La propia URSS, que al fin y al cabo sostenía, con sus exportaciones a precio de amigo, a toda la Europa del Este, Vietnam, Angola, Cuba, etc., no tuvo más remedio que empezar a dar por saco. En 1973, cuando se produjo la crisis del precio del petróleo creada por la guerra del Yon Kippur, la URSS le subió el precio del barril a la RDA. Con ello, Honecker vio reducirse su margen de beneficio, pues para entonces el Partido Comunista Alemán no usaba dicho petróleo para darle gasolina a sus ciudadanos, sino para exportarlo a Occidente a mayor precio (una especie, pues, de petróleo-manta Ad Maiorem Revolutionis Gloriam). En 1981, cuando la crisis económica de la URSS comenzó a ser verdaderamente pavorosa, Breznev decretó, no ya una subida de precio, sino una reducción de los contingentes de exportación. Aquello fue el acabóse para unos alemanes comunistas que, cada noche, ponían alguno de los tres canales de televisión de la RFA, y se ponían a salivar.

Así las cosas, Honecker recuperó la estrategia Ulbritch, y la elevó al cuadrado. La situación se hizo tan comprometida que hubo que tomar medidas desesperadas, muy del estilo comunista en realidad, como dejar de hacer estadísticas sobre la deuda externa. Ojos que no ven...

En 1989, Gerhardt Schürer, máximo responsable de la planificación económica de la RDA, tuvo que explicarle al Politburó del país que la situación había perdido ya todo su control, y que la RDA ya sólo podía salir de la situación si conseguía una quita o aplazamiento de la deuda occidental. El país había perdido su soberanía económica. La Grecia de hoy, aunque a lo bestia.

Para entonces, lo único que funcionba adecuadamente era la Stasi, la temida policía secreta alemana, con su acromegálica sede central en Berlín, sus 2.000 sedes distribuidas por el país, y sus 91.000 miembros (diez veces la Gestapo de Hitler, que actuaba en toda Alemania y Polonia).

Para los comunistas, las cosas no podían ir sino mal.

Todo empezó en Leipzig.

Registros almacenados
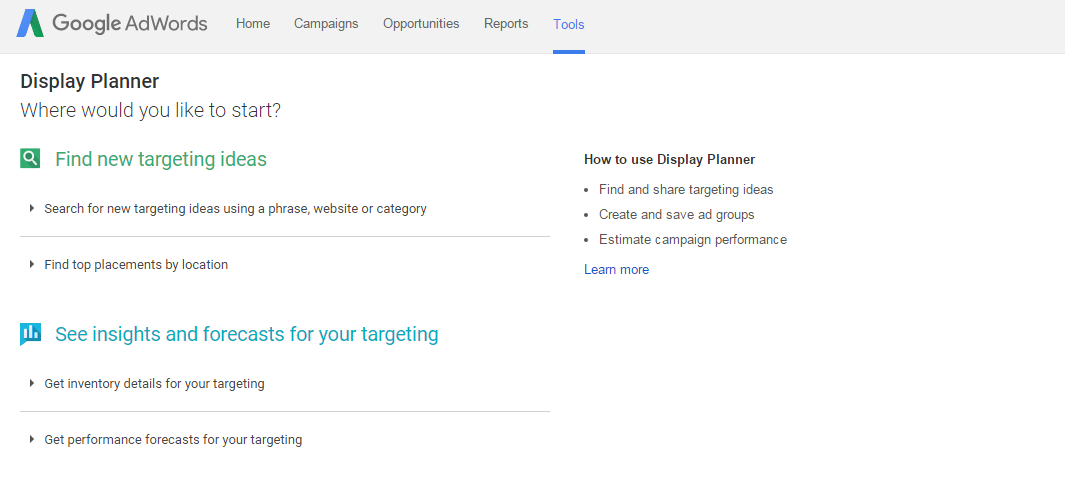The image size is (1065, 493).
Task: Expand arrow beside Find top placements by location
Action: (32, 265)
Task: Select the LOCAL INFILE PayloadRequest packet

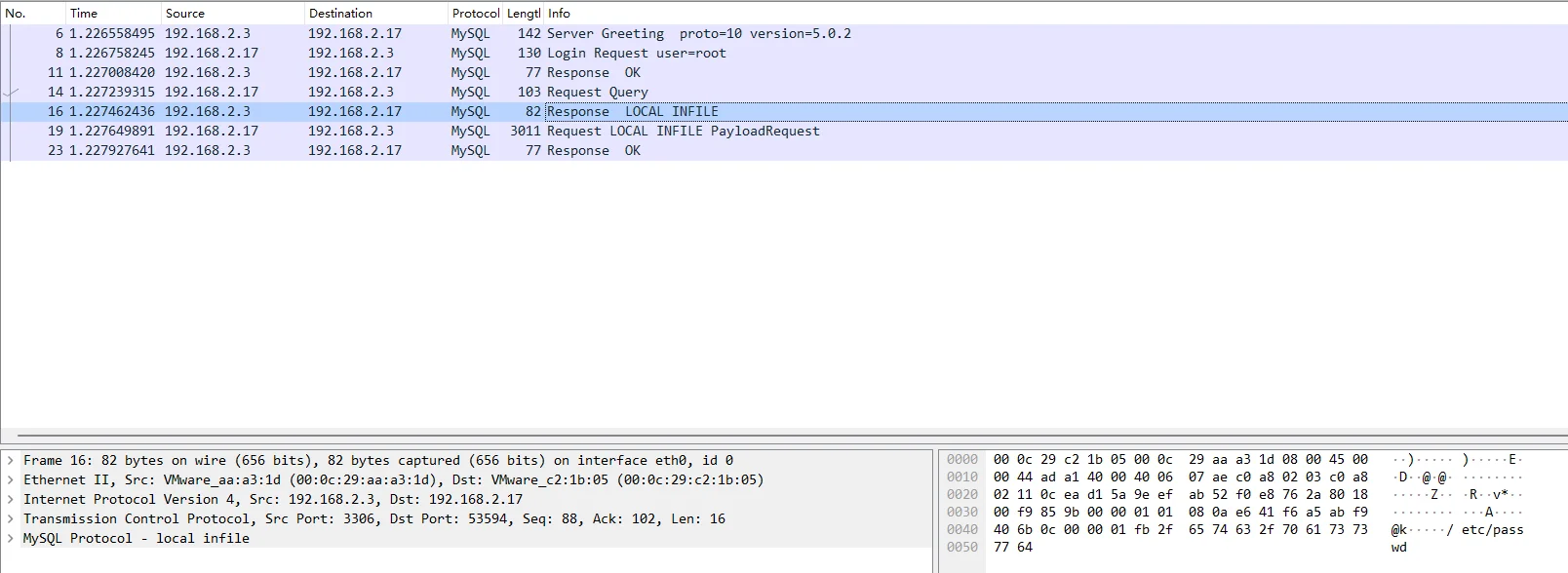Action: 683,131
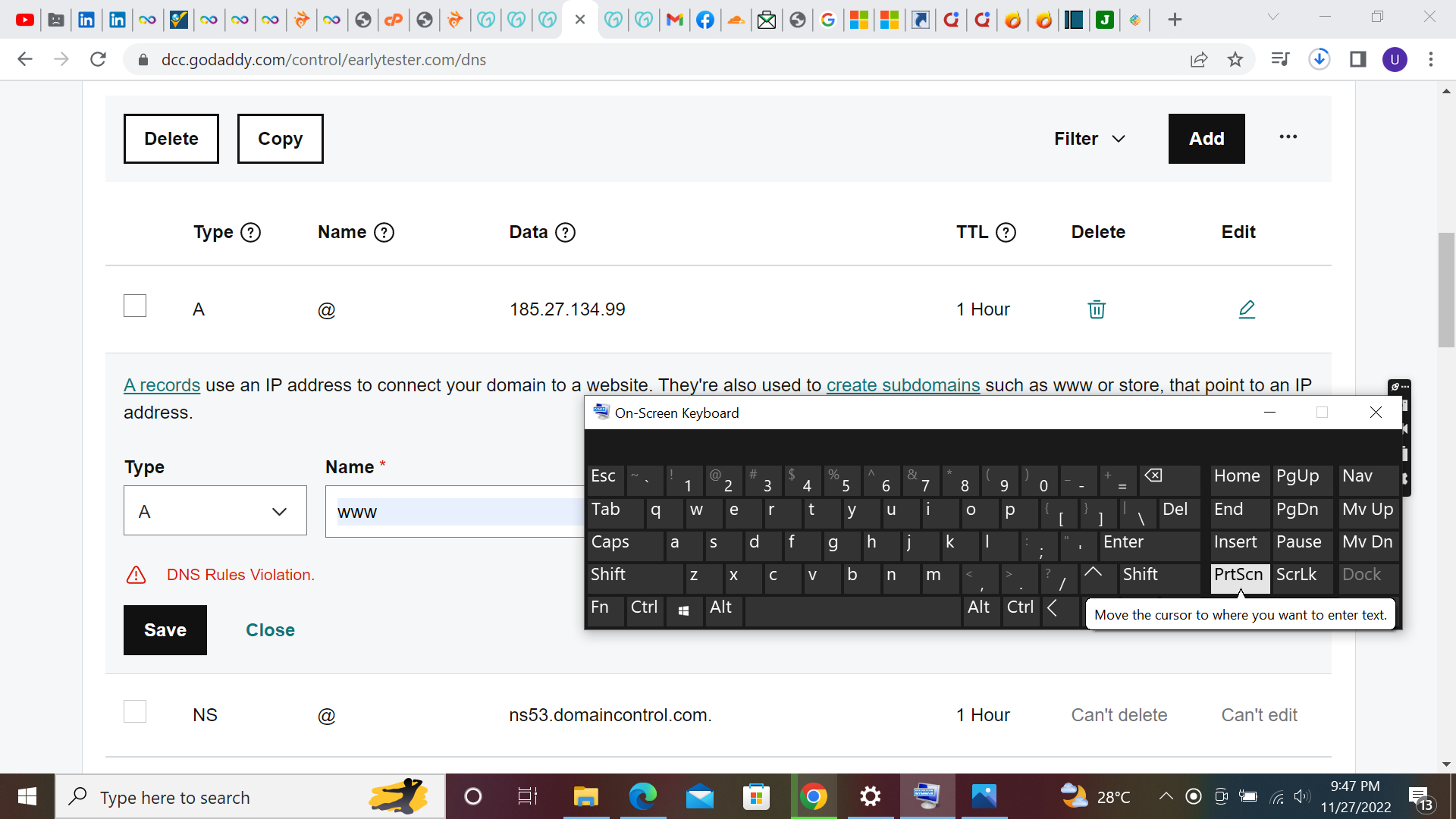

Tareas por realizar
1. Actualice el fragmento del texto de origen que comienza con las palabras que contienen "En 1989, Gerhardt" y termina con "Alemania y Polonia).", y sustituya en él "Politburó" por "Comité Central".
2. Resuma en dos oraciones el texto sobre la crisis económica de la RDA.

Resultados por tarea
1.
En 1989, Gerhardt Schürer, máximo responsable de la planificación económica de la RDA, tuvo que explicarle al Comité Central del país que la situación había perdido ya todo su control, y que la RDA ya sólo podía salir de la situación si conseguía una quita o aplazamiento de la deuda occidental. El país había perdido su soberanía económica. La Grecia de hoy, aunque a lo bestia.

Para entonces, lo único que funcionba adecuadamente era la Stasi, la temida policía secreta alemana, con su acromegálica sede central en Berlín, sus 2.000 sedes distribuidas por el país, y sus 91.000 miembros (diez veces la Gestapo de Hitler, que actuaba en toda Alemania y Polonia).

2. En 1973 la URSS subió a la RDA el precio del barril de petróleo, y en 1981 redujo los contingentes de exportación, lo que recortó el margen de beneficio que Honecker obtenía al exportarlo a Occidente a mayor precio. En 1989 Gerhardt Schürer explicó al Politburó que la RDA solo podía salir de la situación con una quita o un aplazamiento de la deuda occidental, mientras que para entonces lo único que funcionaba adecuadamente era la Stasi.